> WHAT YOU SHOULD DO:
In the article on Ohio's uninsured, by what percentage and number of people did Ohio's uninsured population drop in 2014?

> EXTRACT TO READ:
+++

Fewer people are without health care in Ohio

Census data from 2014 show 24% drop in Ohio’s uninsured.

New Census numbers show the impact expanding Medicaid in states like Ohio has had on the number of people who have health insurance.

In 2014, the first full year of national enrollment in the Affordable Care Act, the number of uninsured nationwide fell by more than 8.5 million people or about 19 percent from the previous year.

But in Ohio and the 23 other states plus the District of Columbia that allowed the act’s expansion of Medicaid eligibility, the decrease in uninsured was significantly greater, the new data from the U.S. Census Bureau show.

In those states, the number of uninsured declined by almost a quarter, or more than 5.1 million people.

By comparison, the number of uninsured dropped by only 13.8 percent — or 3.4 million people — in the 26 mostly Republican-led states that did not allow the expansion of Medicaid in 2014.

In Ohio, where the Republican Gov. John Kasich enacted the expansion despite opposition from many in his party, the number of uninsured dropped by 24 percent or about 302,000 people.

In 2013, Ohio had an estimated 1.25 million residents with no health insurance or about 11 percent of the population. One year later, the first full year in which residents could enroll in the ACA, that number had declined to about 955,000 or 8.4 percent of the population.

Ohio’s uninsured rate ranked 16th-best in the nation in 2013 and 13th-best last year.

While the number of uninsured declined significantly in all 50 states, according to the Census data, the states that did not allow the expansion of Medicaid lagged in the declines. The 2014 uninsured rate for the non-expansion states was 13.5 percent, compared with 9.8 percent for those states with Medicaid expansion and 11.7 percent for the nation as a whole.

+++

> MATERIAL SHOWN:

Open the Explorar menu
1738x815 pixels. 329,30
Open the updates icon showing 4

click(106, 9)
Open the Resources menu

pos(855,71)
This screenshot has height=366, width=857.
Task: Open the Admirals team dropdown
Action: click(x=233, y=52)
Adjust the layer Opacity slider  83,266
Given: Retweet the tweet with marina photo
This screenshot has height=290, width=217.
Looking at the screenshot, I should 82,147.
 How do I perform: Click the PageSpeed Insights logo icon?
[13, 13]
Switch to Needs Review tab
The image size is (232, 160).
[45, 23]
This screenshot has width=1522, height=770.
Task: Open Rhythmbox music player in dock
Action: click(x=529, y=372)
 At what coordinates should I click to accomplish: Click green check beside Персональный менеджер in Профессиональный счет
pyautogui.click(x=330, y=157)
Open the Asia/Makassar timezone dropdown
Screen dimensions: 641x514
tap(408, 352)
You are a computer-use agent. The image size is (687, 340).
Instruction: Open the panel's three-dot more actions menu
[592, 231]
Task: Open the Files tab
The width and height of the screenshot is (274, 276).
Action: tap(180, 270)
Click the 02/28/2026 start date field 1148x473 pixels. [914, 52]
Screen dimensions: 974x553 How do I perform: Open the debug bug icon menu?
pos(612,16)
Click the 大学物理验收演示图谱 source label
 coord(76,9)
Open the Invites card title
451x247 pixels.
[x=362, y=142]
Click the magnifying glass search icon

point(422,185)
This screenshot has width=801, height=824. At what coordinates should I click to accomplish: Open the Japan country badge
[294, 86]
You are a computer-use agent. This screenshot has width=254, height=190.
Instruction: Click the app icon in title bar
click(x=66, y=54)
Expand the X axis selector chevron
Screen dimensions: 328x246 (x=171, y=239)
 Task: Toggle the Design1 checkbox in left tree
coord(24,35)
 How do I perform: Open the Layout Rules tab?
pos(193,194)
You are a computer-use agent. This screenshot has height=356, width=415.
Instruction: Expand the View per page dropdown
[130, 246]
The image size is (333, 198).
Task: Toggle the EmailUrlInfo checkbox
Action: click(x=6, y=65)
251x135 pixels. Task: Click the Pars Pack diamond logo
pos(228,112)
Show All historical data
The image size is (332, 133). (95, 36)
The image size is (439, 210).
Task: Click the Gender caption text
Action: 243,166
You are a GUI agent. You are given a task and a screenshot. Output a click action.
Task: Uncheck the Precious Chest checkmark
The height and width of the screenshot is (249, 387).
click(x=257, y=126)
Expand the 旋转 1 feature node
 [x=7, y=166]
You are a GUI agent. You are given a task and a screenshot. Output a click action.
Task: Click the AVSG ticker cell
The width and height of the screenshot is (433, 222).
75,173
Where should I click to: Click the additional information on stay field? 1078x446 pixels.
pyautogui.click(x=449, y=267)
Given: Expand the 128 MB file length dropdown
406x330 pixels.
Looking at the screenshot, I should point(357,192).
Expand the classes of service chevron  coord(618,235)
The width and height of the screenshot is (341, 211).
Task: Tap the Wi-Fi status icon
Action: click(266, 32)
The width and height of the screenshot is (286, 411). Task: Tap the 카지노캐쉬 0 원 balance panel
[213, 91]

+++

> EXERCISE RESPONSE:
It dropped by 24 percent, or about 302,000 people.